━━━━━ Source extract ━━━━━

The UN recently published two fact sheets on violence against women. The first fact sheet, Violence Against Women, notes that violence against women is increasing. A World Health Organization (WHO) survey revealed that in 2005 over 50 percent of women in Bangladesh, Ethiopia, Peru and Tanzania had been subject to domestic violence. These cases are rarely prosecuted, suggesting a denial of equality before the law.
The fact sheet cites rape as a key problem during recent world conflicts, used as a weapon against the larger community. And, a UNFPA study demonstrated that 1 in 5 women worldwide had been raped or the victim of attempted rape. Crimes of sexual violence, however, are the least likely to be prosecuted.
The second fact sheet, Impunity and the Prosecution of Sexual Violence, considers the problems of prosecuting sexual violence, manifested during war. The Rome Statute of the International Criminal Court considers “[r]ape, sexual slavery, enforced sterilization, or any other forms of sexual violence of comparable gravity” as war crimes, and they are considered crimes against humanity when part of a larger attack on a population.

━━━━━ Records supplied ━━━━━

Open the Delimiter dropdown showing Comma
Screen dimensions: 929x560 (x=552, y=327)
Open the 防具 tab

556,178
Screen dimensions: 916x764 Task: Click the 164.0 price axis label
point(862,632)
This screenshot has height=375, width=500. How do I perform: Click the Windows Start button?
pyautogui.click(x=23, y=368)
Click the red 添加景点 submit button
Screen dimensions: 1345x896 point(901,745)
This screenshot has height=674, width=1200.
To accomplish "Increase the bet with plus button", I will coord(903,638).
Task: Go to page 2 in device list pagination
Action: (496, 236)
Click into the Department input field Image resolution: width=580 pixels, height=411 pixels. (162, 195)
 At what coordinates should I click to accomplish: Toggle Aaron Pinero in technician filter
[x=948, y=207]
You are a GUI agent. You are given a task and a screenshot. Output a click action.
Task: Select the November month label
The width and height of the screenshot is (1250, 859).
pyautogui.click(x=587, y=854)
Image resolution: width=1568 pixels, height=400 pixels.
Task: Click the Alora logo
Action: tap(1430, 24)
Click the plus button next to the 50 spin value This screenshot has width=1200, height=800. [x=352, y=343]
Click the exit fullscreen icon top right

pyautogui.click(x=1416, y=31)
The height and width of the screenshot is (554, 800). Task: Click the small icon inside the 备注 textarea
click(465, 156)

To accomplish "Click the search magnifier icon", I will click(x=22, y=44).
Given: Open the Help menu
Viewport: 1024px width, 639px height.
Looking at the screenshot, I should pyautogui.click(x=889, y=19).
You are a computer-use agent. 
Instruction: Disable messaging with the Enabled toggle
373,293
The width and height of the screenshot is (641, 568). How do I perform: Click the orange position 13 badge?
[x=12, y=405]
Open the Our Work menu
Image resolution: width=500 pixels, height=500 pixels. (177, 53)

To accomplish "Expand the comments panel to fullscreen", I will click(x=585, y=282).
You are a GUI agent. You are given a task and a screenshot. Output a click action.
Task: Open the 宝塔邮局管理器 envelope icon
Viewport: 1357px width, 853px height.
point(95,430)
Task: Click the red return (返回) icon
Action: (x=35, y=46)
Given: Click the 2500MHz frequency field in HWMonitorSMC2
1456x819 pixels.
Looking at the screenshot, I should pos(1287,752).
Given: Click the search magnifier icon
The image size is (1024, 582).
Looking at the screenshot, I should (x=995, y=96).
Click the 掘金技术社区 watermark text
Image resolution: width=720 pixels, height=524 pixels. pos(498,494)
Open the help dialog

━━━━━

• Things to do:
1 - In the passage on the UN fact sheets about violence against women, what does the fact that domestic violence cases are rarely prosecuted suggest? Answer in one to three sentences.
2 - Extend the passage on the UN fact sheets about violence against women, picking up after its final sentence.

• Responses in order:
1 - The fact that domestic violence cases are rarely prosecuted suggests a denial of equality before the law.

2 -
Security Council ad-hoc tribunals have been working to change the perception of rape, creating awareness that rape can constitute torture. Nevertheless, reports suggest that only 5% of rape prosecutions lead to conviction. The fact sheet contends that it is in a state’s best interest to prosecute crimes against women and girls, and international mechanisms are available when states are unwilling to prosecute.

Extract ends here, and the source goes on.